## GIVEN TEXT
Use the port x11/nvidia-driver and make sure the sources in /usr/src/ reflect the exact version you're using. The error seems to come from building the NVidia driver using a different version of the kernel sources.


----------



## hazz (Feb 5, 2015)

Thanks for answering back I will try to install the 340 version
Anyone got an idea how to deinstall the version give by the NVIDIA company?
In Ubuntu there's an `nvidia-uninstall`command


----------



## protocelt (Feb 5, 2015)

That particular notebook pc has Nvidia Optimus. I owned that or at least similar model for a short while before selling it. There was no BIOS or physical switch option on mine and I could not get it to work with either Intel or Nvidia graphics at the time. This was with 9.0-RELEASE IIRC though so things may have changed since then.


----------



## hazz (Feb 8, 2015)

## DATASET RECORDS
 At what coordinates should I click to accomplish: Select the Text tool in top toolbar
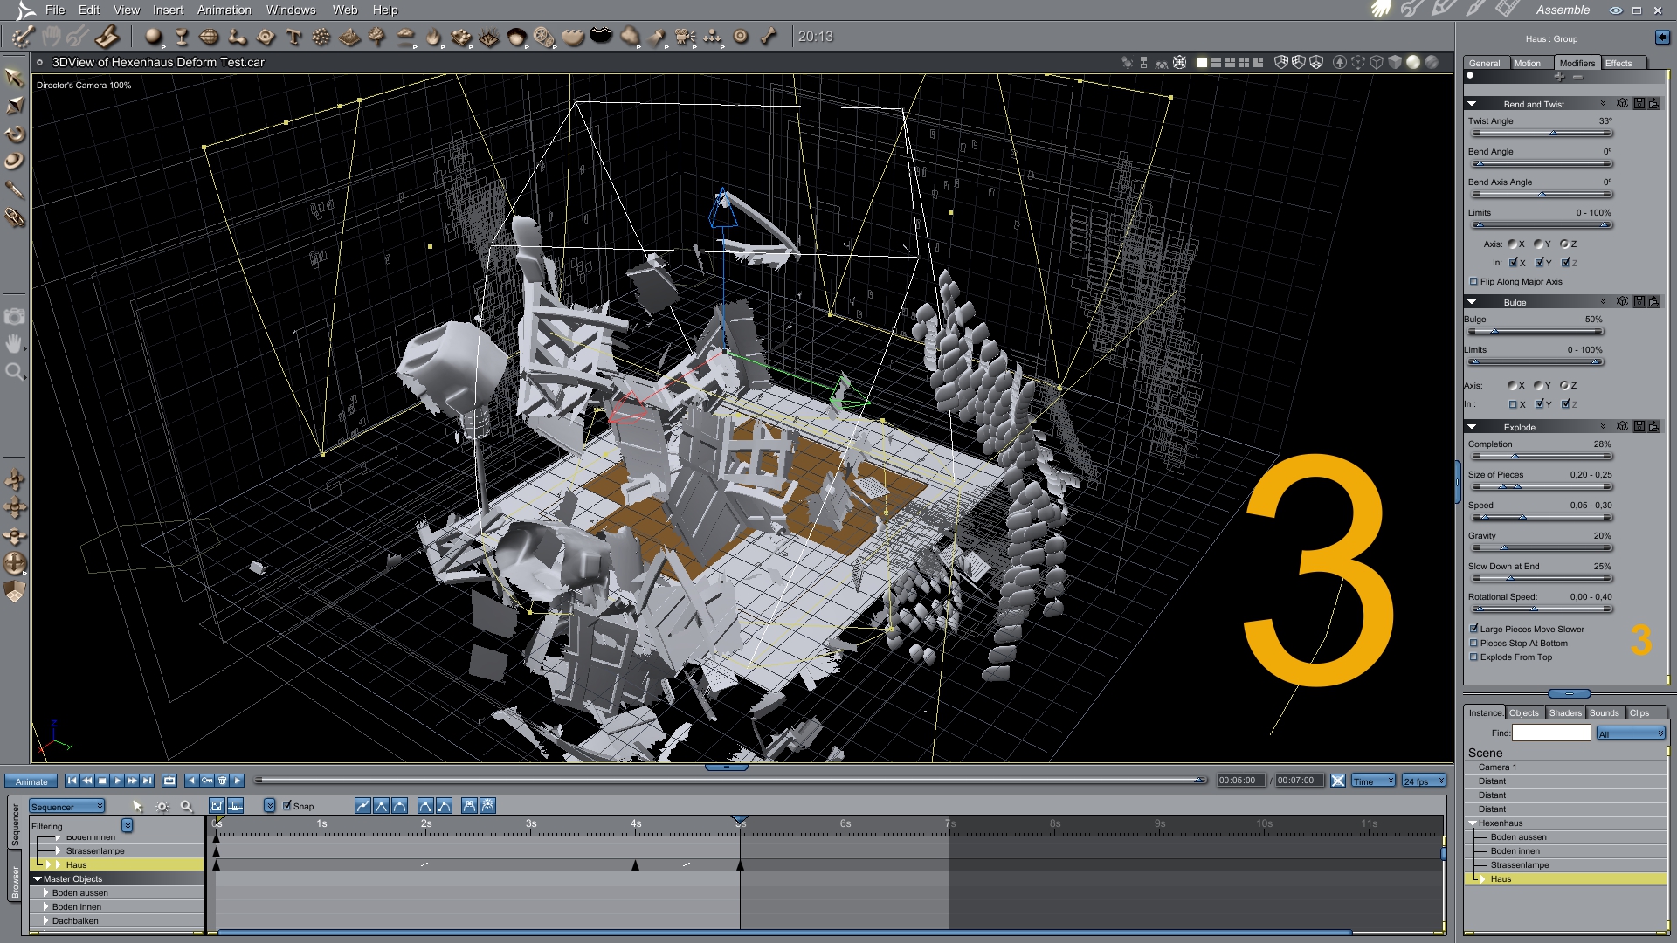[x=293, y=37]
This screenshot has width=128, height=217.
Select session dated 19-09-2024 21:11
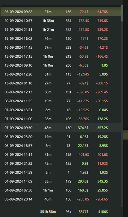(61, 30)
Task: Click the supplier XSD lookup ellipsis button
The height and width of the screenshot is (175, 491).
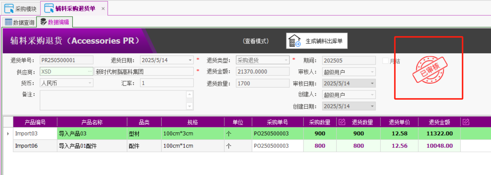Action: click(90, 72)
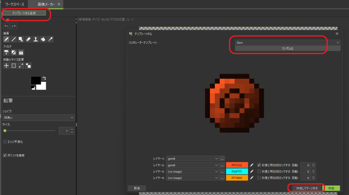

## WHAT THE TASK REQUIRES
Quote the part of the NVidia driver thread that opens with the words containing "That particular notebook" and closes with "(Feb 8, 2015)". The data play no part in this exercise.

## REPLY
That particular notebook pc has Nvidia Optimus. I owned that or at least similar model for a short while before selling it. There was no BIOS or physical switch option on mine and I could not get it to work with either Intel or Nvidia graphics at the time. This was with 9.0-RELEASE IIRC though so things may have changed since then.


----------



## hazz (Feb 8, 2015)